L’Afghanistan come punto centrale della lotta al terrorismo fondamentalista, una sorta di ritorno al futuro, al luogo in cui l’amministrazione Bush aveva iniziato la sua azione di contrasto al terrore per poi scivolare nel buco nero di Bagdad. Obama è stato attento a considerare l’importanza strategica del cosiddetto mondo islamico moderato e la retorica dei ponti da costruire e dei muri da abbattere individua questa svolta strategica che si rifletterà anche sul piano diplomatico. Ma ha soprattutto incardinato in una prospettiva generazionale la sfida complessiva portata dal terrorismo, dalle nuove povertà, da una globalizzazione che dopo aver prodotto molti effetti positivi per il mondo presenta oggi l’altra faccia della medaglia e un conto salato da pagare.
"Vaste programme", avrebbe detto con qualche sarcasmo il generale De Gaulle. Eppure Obama ha tracciato, forse per la prima volta nella sua ormai lunga avventura elettorale, un’idea di politica estera che esce dal cono d’ombra propagandistico. In questa sfida generazionale, della sua e della nostra generazione, Obama vede lo spazio per rinsaldare quel legame transatlantico che può ancora fornire frutti preziosi. E’ forse l’ultima spiaggia e non è detto che sia una spiaggia ancora balneabile. Stati Uniti ed Europa, nonostante la retorica che viaggia tra le due sponde dell’Atlantico, sembrano destinate piuttosto a dividere i loro destini, perché diversi – geopoliticamente ed economicamente – cominciano ad essere i loro interessi: basti pensare al problema delle risorse energetiche, ai rapporti con la Russia, all’Asia centrale.
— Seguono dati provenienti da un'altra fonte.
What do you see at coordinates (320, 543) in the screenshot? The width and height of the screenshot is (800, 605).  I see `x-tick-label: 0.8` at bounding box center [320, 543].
E basta leggere i commenti dei più brillanti opinionisti della Right Nation, come Victor Davis Hanson sulla National Review, per capire quanto sul versante conservatore prevalga ormai l’idea di un’America deve andare avanti da sola, a strenua difesa del mondo unipolare, forte delle sue tradizioni e del suo patriottismo.
La nuova divisione, che dopo il viaggio europeo di Obama si approfondisce fra i due candidati, ricalca davvero due modi opposti di intendere l’America e il suo rapporto con il resto del mondo e, per quel che maggiormente ci interessa, con l’Europa. Da un lato il “cittadino del mondo” (mai espressione è stata tanto criticata dai giornali conservatori), dall’altro il patriota americano. Da una parte il tentativo di costruire assieme all’Europa una grammatica per comprendere il nuovo mondo multipolare, dall’altra una sorta di conflitto permanente a difesa dell’idea della fine della storia. Da un lato la strada sdrucciolosa ma anche affascinante di una nuova frontiera, dall’altro la sicurezza di un approccio duro ma già sperimentato.
Non si sa ancora quali saranno i temi su cui si giocheranno i prossimi e decisivi mesi di campagna elettorale. E visti i chiari di luna che si prospettano sul versante economico (onda lunga della crisi immobiliare, debolezza del dollaro, esplosione dei costi energetici) è probabile che saranno i temi interni a divenire determinanti. Tuttavia, dopo il viaggio “oltremare” di Obama, i due candidati hanno messo in tavola le loro carte internazionali. E in nessun mazzo è ancora possibile rintracciare l’asso piglia tutto.